● Texte du document:
....
Et on ne peut s’accommoder de cette situation sans contradiction avec l’Evangile. Il y va du respect de l’homme et de la vie jusqu’à son terme. “La Vie Montante”, par sa valorisation des personnes âgées, par son souci d’en faire des partenaires actifs et pas seulement des assistés, par son attention à leur vie, par ses réseaux d’amitié et ses liens spirituels, témoigne grandement de ce respect. Je vous encourage à continuer d’accompagner ainsi vos frères et sœurs aînés et à faire prendre conscience à la société et aux chrétiens de ce devoir primordial.

5. Enfin, puisque la foi chrétienne inspire votre mouvement, il est important qu’il offre à tous ses membres l’annonce de la Bonne Nouvelle: l’Evangile les assure qu’ils sont toujours aimés de Dieu qui ne les laisse jamais seuls, qui leur accorde toujours sa grâce et au besoin son pardon, et qui les appelle à partager éternellement sa Vie. L’Eglise, tous les croyants, ont mission de donner au monde le témoignage de cette foi en la vie éternelle. Même si certains de vos compagnons et compagnes, à un moment de leur vie active, ont perdu quelque peu cette conviction de foi, dans une atmosphère de sécularisation et de mal-croyance, au fur et à mesure qu’ils s’acheminent dans leur pleine maturité vers le soir de leur vie terrestre, ils ont davantage l’occasion de s’ouvrir à cette vérité. Et je suis sûr que, sur la route resserrée et difficile qui monte mystérieusement vers cette plénitude de vie (Mt 7, 14), beaucoup sont capables, avec la grâce de Dieu, de se préparer à la Rencontre décisive. Après être “montés” dans l’amour de Dieu et dans l’amour des autres au cours de leur vie - ou même au dernier moment comme le Bon Larron -, ils auront la joie de voir Celui qui est l’Amour. Quel service d’accompagner ainsi les dernières étapes de l’existence, de permettre de les vivre dans la sérénité de la foi!
....
● Données recueillies:
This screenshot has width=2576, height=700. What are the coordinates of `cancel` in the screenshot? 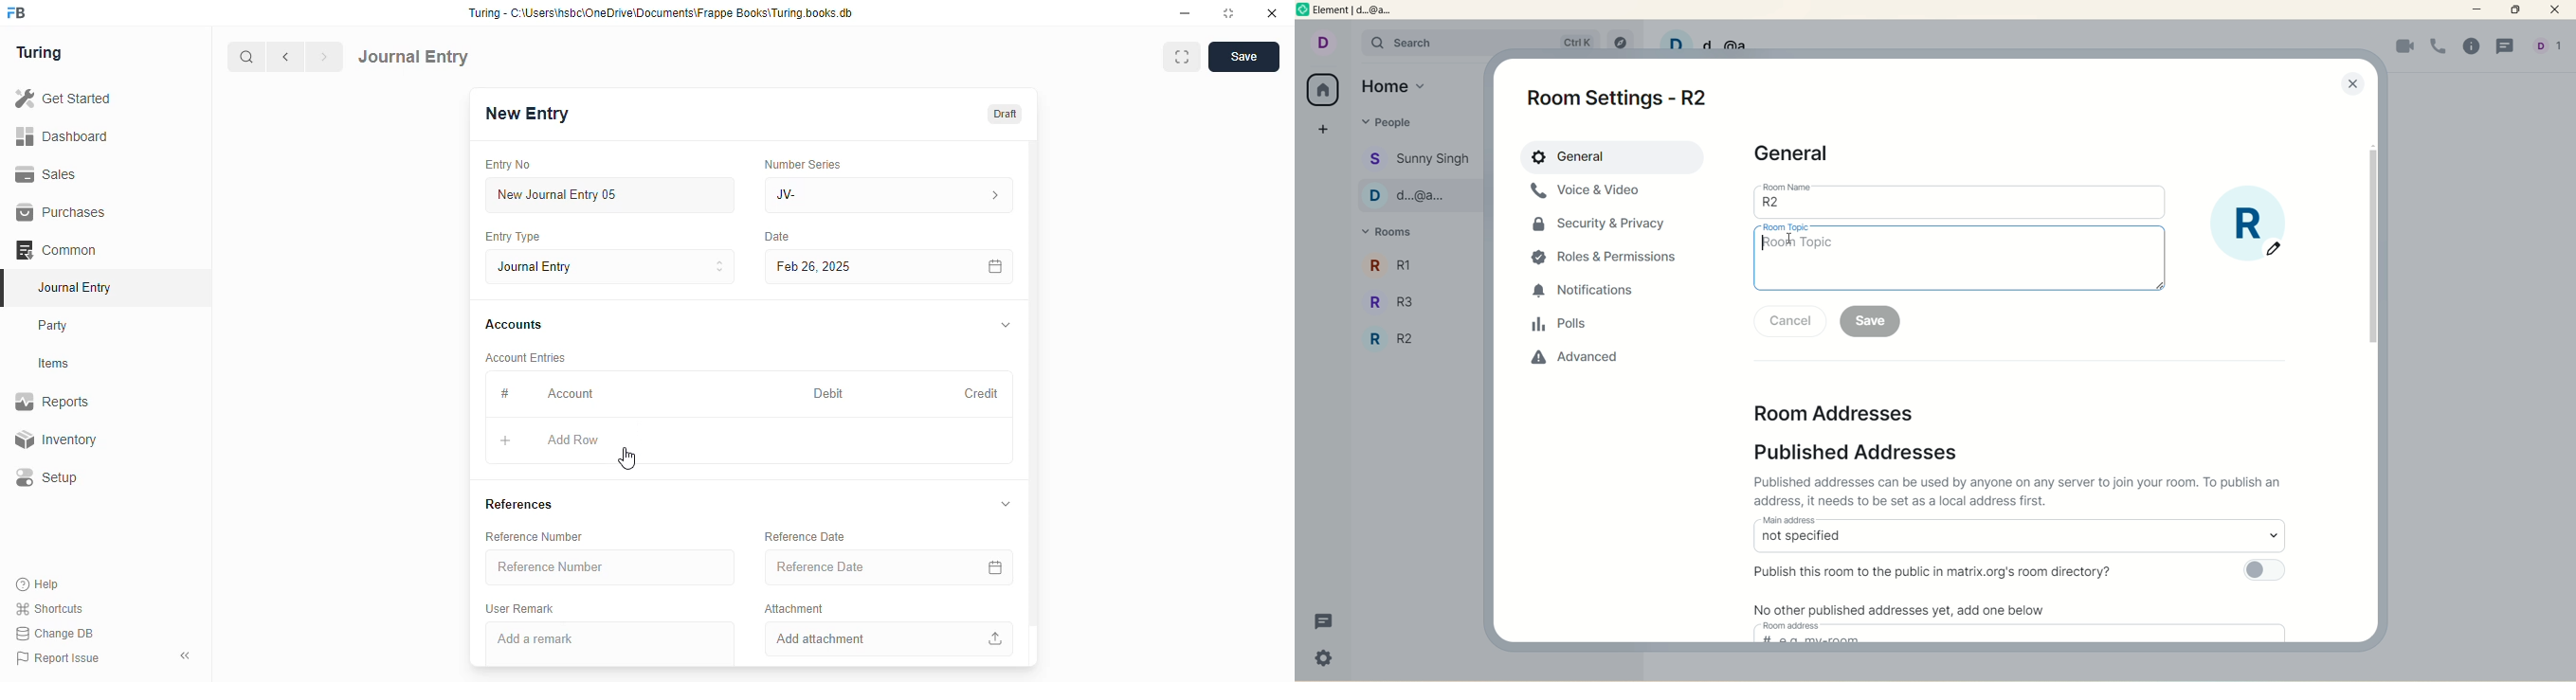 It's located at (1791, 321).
....
● Énoncé du problème 1: Citez le passage du texte sur La Vie Montante allant de "Et on ne peut" à "ce devoir primordial.".
● Énoncé du problème 2:
Répondez à ces questions sur le texte sur La Vie Montante :
(a) Outre de simples assistés, que le mouvement souhaite-t-il faire des personnes âgées ?
(b) De quelle foi l'Église et tous les croyants ont-ils mission de donner le témoignage au monde ?
(c) À quel personnage sont comparés ceux qui « montent » dans l'amour de Dieu au dernier moment ?
● Énoncé du problème 3: Poursuivez le texte sur La Vie Montante à partir de sa dernière phrase.

● Bonne réponse 1:
Et on ne peut s’accommoder de cette situation sans contradiction avec l’Evangile. Il y va du respect de l’homme et de la vie jusqu’à son terme. “La Vie Montante”, par sa valorisation des personnes âgées, par son souci d’en faire des partenaires actifs et pas seulement des assistés, par son attention à leur vie, par ses réseaux d’amitié et ses liens spirituels, témoigne grandement de ce respect. Je vous encourage à continuer d’accompagner ainsi vos frères et sœurs aînés et à faire prendre conscience à la société et aux chrétiens de ce devoir primordial.

● Bonne réponse 2:
(a) Des partenaires actifs.
(b) La foi en la vie éternelle.
(c) Le Bon Larron.

● Bonne réponse 3:
6. Votre Congrès jubilaire coïncide avec la fête de l’Annonciation. Marie vous montre le chemin à l’approche de l’Année mariale. Je le disais à Annecy: nous sommes tous les hommes ou les femmes de l’Annonciation. Comme Marie, nous avons eu la grâce de recevoir le message du salut. Comme elle, nous y répondons par la foi. Comme elle, nous tressaillons de joie parce que le Seigneur fait pour nous des merveilles. Devant elle, comme à Cana, nous présentons tous les besoins de nos frères. Avec elle nous nous tenons près de la Croix de son Fils, en acceptant avec patience et en offrant les limites et les dépouillements de la vieillesse, en faisant de notre vie un don suprême au Seigneur, par amour. Avec elle, nous cheminons vers la vie glorieuse qu’elle partage avec le Christ ressuscité, dans la pleine lumière.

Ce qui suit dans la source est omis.